◆ WHAT IS NEEDED ◆
Each line of the data below must be given again exactly as written.

__________

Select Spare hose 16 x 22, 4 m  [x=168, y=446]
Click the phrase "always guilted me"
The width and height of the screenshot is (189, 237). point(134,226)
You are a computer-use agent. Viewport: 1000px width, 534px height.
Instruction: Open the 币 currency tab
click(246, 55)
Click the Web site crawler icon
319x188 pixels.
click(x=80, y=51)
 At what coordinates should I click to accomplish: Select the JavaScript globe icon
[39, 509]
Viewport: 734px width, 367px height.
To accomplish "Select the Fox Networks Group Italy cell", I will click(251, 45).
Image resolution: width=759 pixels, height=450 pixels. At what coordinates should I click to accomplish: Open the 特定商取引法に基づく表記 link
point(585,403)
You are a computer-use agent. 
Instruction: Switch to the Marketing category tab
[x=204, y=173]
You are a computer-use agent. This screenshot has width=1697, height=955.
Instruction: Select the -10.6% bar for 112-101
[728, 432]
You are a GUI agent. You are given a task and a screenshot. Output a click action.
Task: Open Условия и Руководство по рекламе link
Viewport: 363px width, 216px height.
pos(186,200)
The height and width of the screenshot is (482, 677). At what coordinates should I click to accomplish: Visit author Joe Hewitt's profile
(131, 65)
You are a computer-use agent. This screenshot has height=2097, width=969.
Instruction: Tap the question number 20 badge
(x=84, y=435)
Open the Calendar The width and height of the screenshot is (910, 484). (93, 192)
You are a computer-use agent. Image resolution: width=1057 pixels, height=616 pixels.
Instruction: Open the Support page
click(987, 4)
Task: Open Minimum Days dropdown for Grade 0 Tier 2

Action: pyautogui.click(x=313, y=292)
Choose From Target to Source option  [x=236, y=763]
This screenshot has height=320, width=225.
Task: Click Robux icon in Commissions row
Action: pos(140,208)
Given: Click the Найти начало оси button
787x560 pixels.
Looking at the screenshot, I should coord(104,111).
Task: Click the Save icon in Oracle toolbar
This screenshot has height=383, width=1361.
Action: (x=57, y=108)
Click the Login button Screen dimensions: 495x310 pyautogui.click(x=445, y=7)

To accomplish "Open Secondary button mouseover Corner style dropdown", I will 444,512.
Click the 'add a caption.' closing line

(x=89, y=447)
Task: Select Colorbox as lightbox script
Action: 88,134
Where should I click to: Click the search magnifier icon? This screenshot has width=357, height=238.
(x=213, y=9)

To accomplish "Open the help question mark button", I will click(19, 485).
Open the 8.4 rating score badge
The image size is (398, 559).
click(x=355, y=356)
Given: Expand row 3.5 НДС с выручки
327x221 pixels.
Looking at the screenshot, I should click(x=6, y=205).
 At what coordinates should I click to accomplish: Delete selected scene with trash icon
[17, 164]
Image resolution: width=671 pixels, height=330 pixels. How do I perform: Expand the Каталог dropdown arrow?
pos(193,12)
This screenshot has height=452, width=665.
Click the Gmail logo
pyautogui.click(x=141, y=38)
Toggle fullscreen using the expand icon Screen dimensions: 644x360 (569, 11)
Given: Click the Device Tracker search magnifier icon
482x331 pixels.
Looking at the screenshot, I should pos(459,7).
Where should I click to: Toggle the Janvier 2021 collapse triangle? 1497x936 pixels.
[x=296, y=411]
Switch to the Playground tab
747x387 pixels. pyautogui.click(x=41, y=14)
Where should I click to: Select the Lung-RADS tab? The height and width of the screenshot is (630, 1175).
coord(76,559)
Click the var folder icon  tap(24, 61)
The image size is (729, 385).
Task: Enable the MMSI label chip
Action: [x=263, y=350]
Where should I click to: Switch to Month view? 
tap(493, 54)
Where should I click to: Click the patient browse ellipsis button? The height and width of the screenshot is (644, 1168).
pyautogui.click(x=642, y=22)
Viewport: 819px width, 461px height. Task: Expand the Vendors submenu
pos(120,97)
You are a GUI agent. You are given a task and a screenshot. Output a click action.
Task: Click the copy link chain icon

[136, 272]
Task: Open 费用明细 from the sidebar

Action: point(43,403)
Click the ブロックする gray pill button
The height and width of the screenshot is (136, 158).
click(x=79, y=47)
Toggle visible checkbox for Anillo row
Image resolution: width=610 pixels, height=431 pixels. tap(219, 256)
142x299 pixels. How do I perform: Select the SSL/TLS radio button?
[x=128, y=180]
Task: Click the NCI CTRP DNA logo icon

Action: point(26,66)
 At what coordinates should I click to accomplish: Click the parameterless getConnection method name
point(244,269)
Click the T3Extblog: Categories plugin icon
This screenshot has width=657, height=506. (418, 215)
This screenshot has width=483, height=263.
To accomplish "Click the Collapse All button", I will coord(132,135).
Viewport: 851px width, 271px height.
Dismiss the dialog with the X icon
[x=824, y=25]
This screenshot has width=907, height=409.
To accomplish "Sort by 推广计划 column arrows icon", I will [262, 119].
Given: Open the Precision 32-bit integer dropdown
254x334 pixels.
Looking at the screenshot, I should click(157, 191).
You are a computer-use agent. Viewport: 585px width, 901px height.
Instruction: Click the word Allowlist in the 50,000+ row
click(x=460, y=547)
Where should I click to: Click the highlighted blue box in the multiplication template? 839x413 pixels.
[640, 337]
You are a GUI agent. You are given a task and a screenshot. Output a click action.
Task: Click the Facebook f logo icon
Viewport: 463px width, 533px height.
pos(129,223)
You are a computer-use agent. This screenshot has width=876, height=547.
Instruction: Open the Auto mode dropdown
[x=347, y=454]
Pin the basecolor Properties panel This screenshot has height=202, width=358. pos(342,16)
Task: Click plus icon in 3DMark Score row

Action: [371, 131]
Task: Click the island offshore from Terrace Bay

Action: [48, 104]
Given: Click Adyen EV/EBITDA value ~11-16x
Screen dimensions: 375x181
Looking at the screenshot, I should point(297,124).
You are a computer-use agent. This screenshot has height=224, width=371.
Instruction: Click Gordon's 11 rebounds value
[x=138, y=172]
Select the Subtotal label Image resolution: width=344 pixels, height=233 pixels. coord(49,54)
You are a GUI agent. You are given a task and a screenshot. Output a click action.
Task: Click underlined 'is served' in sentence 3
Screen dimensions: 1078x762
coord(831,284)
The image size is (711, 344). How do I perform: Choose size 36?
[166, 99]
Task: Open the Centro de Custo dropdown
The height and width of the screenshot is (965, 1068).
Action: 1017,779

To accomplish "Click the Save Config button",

__________

◆ RESULT OF THE EXERCISE ◆
Select Spare hose 16 x 22, 4 m  [x=168, y=446]
Click the phrase "always guilted me"
The width and height of the screenshot is (189, 237). point(134,226)
You are a computer-use agent. Viewport: 1000px width, 534px height.
Instruction: Open the 币 currency tab
click(246, 55)
Click the Web site crawler icon
319x188 pixels.
click(x=80, y=51)
 At what coordinates should I click to accomplish: Select the JavaScript globe icon
[39, 509]
Viewport: 734px width, 367px height.
To accomplish "Select the Fox Networks Group Italy cell", I will click(251, 45).
Image resolution: width=759 pixels, height=450 pixels. At what coordinates should I click to accomplish: Open the 特定商取引法に基づく表記 link
point(585,403)
You are a computer-use agent. 
Instruction: Switch to the Marketing category tab
[x=204, y=173]
You are a computer-use agent. This screenshot has width=1697, height=955.
Instruction: Select the -10.6% bar for 112-101
[728, 432]
You are a GUI agent. You are given a task and a screenshot. Output a click action.
Task: Open Условия и Руководство по рекламе link
Viewport: 363px width, 216px height.
pos(186,200)
The height and width of the screenshot is (482, 677). At what coordinates should I click to accomplish: Visit author Joe Hewitt's profile
(131, 65)
You are a computer-use agent. This screenshot has height=2097, width=969.
Instruction: Tap the question number 20 badge
(x=84, y=435)
Open the Calendar The width and height of the screenshot is (910, 484). (93, 192)
You are a computer-use agent. Image resolution: width=1057 pixels, height=616 pixels.
Instruction: Open the Support page
click(987, 4)
Task: Open Minimum Days dropdown for Grade 0 Tier 2

Action: pyautogui.click(x=313, y=292)
Choose From Target to Source option  [x=236, y=763]
This screenshot has height=320, width=225.
Task: Click Robux icon in Commissions row
Action: pos(140,208)
Given: Click the Найти начало оси button
787x560 pixels.
Looking at the screenshot, I should coord(104,111).
Task: Click the Save icon in Oracle toolbar
This screenshot has height=383, width=1361.
Action: (x=57, y=108)
Click the Login button Screen dimensions: 495x310 pyautogui.click(x=445, y=7)

To accomplish "Open Secondary button mouseover Corner style dropdown", I will 444,512.
Click the 'add a caption.' closing line

(x=89, y=447)
Task: Select Colorbox as lightbox script
Action: 88,134
Where should I click to: Click the search magnifier icon? This screenshot has width=357, height=238.
(x=213, y=9)

To accomplish "Open the help question mark button", I will click(19, 485).
Open the 8.4 rating score badge
The image size is (398, 559).
click(x=355, y=356)
Given: Expand row 3.5 НДС с выручки
327x221 pixels.
Looking at the screenshot, I should click(x=6, y=205).
 At what coordinates should I click to accomplish: Delete selected scene with trash icon
[17, 164]
Image resolution: width=671 pixels, height=330 pixels. How do I perform: Expand the Каталог dropdown arrow?
pos(193,12)
This screenshot has height=452, width=665.
Click the Gmail logo
pyautogui.click(x=141, y=38)
Toggle fullscreen using the expand icon Screen dimensions: 644x360 (569, 11)
Given: Click the Device Tracker search magnifier icon
482x331 pixels.
Looking at the screenshot, I should pos(459,7).
Where should I click to: Toggle the Janvier 2021 collapse triangle? 1497x936 pixels.
[x=296, y=411]
Switch to the Playground tab
747x387 pixels. pyautogui.click(x=41, y=14)
Where should I click to: Select the Lung-RADS tab? The height and width of the screenshot is (630, 1175).
coord(76,559)
Click the var folder icon  tap(24, 61)
The image size is (729, 385).
Task: Enable the MMSI label chip
Action: [x=263, y=350]
Where should I click to: Switch to Month view? 
tap(493, 54)
Where should I click to: Click the patient browse ellipsis button? The height and width of the screenshot is (644, 1168).
pyautogui.click(x=642, y=22)
Viewport: 819px width, 461px height. Task: Expand the Vendors submenu
pos(120,97)
You are a GUI agent. You are given a task and a screenshot. Output a click action.
Task: Click the copy link chain icon

[136, 272]
Task: Open 费用明细 from the sidebar

Action: point(43,403)
Click the ブロックする gray pill button
The height and width of the screenshot is (136, 158).
click(x=79, y=47)
Toggle visible checkbox for Anillo row
Image resolution: width=610 pixels, height=431 pixels. tap(219, 256)
142x299 pixels. How do I perform: Select the SSL/TLS radio button?
[x=128, y=180]
Task: Click the NCI CTRP DNA logo icon

Action: point(26,66)
 At what coordinates should I click to accomplish: Click the parameterless getConnection method name
point(244,269)
Click the T3Extblog: Categories plugin icon
This screenshot has width=657, height=506. (418, 215)
This screenshot has width=483, height=263.
To accomplish "Click the Collapse All button", I will coord(132,135).
Viewport: 851px width, 271px height.
Dismiss the dialog with the X icon
[x=824, y=25]
This screenshot has width=907, height=409.
To accomplish "Sort by 推广计划 column arrows icon", I will [262, 119].
Given: Open the Precision 32-bit integer dropdown
254x334 pixels.
Looking at the screenshot, I should click(157, 191).
You are a computer-use agent. Viewport: 585px width, 901px height.
Instruction: Click the word Allowlist in the 50,000+ row
click(x=460, y=547)
Where should I click to: Click the highlighted blue box in the multiplication template? 839x413 pixels.
[640, 337]
You are a GUI agent. You are given a task and a screenshot. Output a click action.
Task: Click the Facebook f logo icon
Viewport: 463px width, 533px height.
pos(129,223)
You are a computer-use agent. This screenshot has width=876, height=547.
Instruction: Open the Auto mode dropdown
[x=347, y=454]
Pin the basecolor Properties panel This screenshot has height=202, width=358. pos(342,16)
Task: Click plus icon in 3DMark Score row

Action: [371, 131]
Task: Click the island offshore from Terrace Bay

Action: [48, 104]
Given: Click Adyen EV/EBITDA value ~11-16x
Screen dimensions: 375x181
Looking at the screenshot, I should point(297,124).
You are a computer-use agent. This screenshot has height=224, width=371.
Instruction: Click Gordon's 11 rebounds value
[x=138, y=172]
Select the Subtotal label Image resolution: width=344 pixels, height=233 pixels. coord(49,54)
You are a GUI agent. You are given a task and a screenshot. Output a click action.
Task: Click underlined 'is served' in sentence 3
Screen dimensions: 1078x762
coord(831,284)
The image size is (711, 344). How do I perform: Choose size 36?
[166, 99]
Task: Open the Centro de Custo dropdown
The height and width of the screenshot is (965, 1068).
Action: 1017,779

To accomplish "Click the Save Config button",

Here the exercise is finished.